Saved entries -
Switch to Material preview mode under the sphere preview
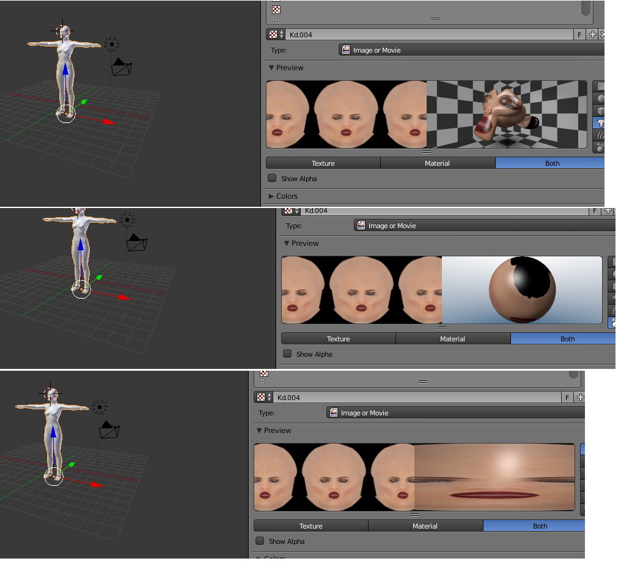 pyautogui.click(x=452, y=339)
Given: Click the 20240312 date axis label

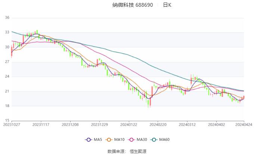Looking at the screenshot, I should click(187, 125).
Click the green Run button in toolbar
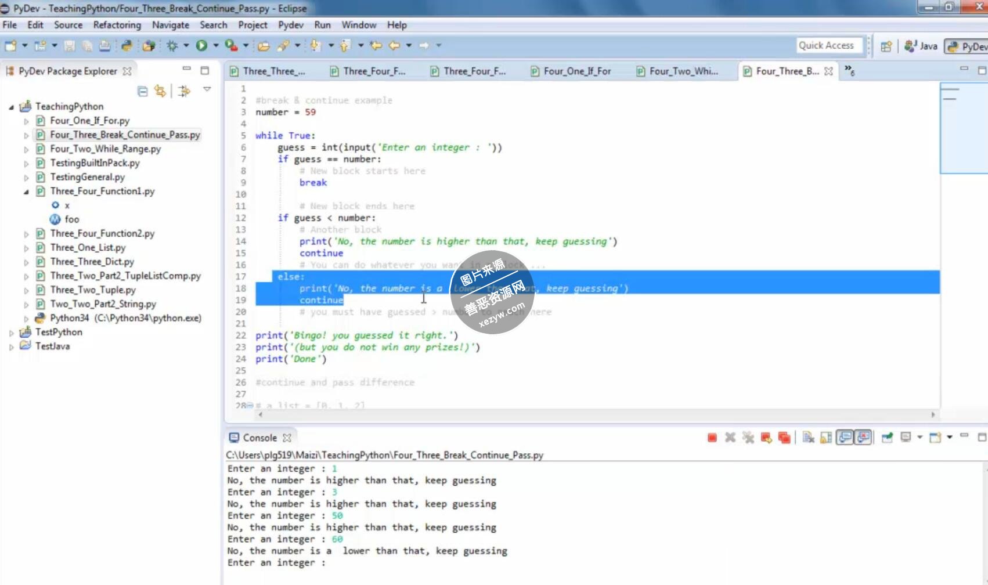The height and width of the screenshot is (585, 988). 201,45
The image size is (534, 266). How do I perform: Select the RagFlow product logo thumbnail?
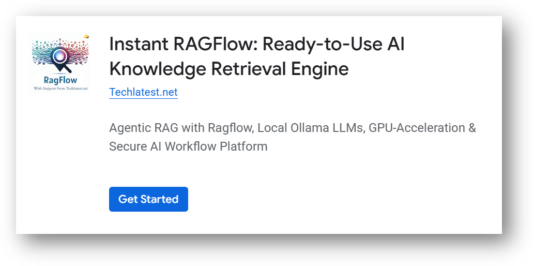click(59, 62)
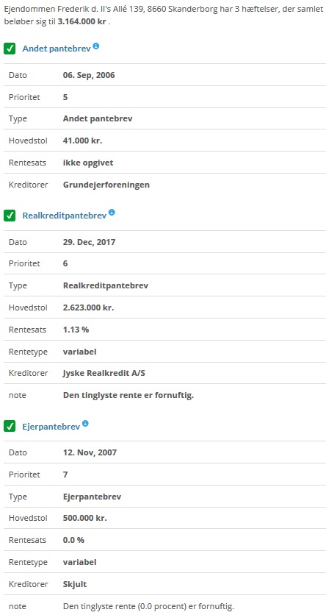Toggle the green checkbox for Ejerpantebrev
The width and height of the screenshot is (326, 615).
(x=10, y=427)
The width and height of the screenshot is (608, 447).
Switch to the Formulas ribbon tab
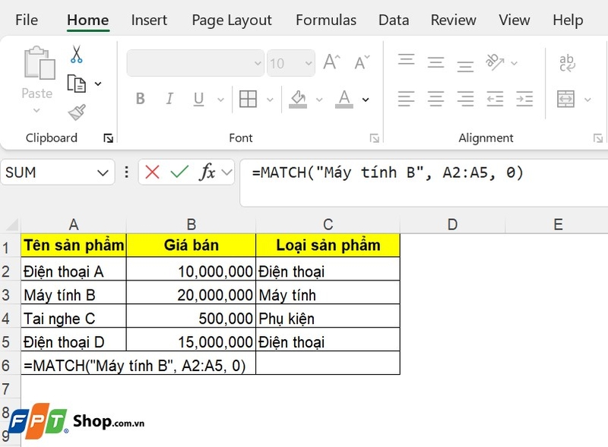(326, 20)
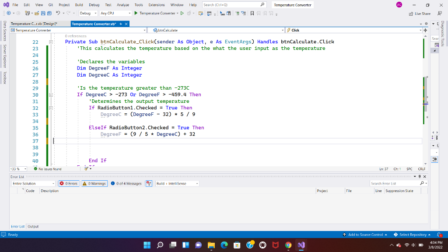The height and width of the screenshot is (252, 448).
Task: Open the Build menu
Action: pos(79,5)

Assignment -
Each line of the data above is to be output exactly; the pictures are not to appear.

Solution to the problem -
Switch to Material preview mode under the sphere preview
 pyautogui.click(x=452, y=339)
Given: Click the 20240312 date axis label

Looking at the screenshot, I should click(187, 125).
Click the green Run button in toolbar
The height and width of the screenshot is (585, 988). 201,45
The image size is (534, 266). How do I perform: Select the RagFlow product logo thumbnail?
click(59, 62)
Toggle the green checkbox for Ejerpantebrev
The width and height of the screenshot is (326, 615).
(x=10, y=427)
The width and height of the screenshot is (608, 447).
Switch to the Formulas ribbon tab
(326, 20)
The height and width of the screenshot is (252, 448).
Task: Open the Build menu
Action: pos(79,5)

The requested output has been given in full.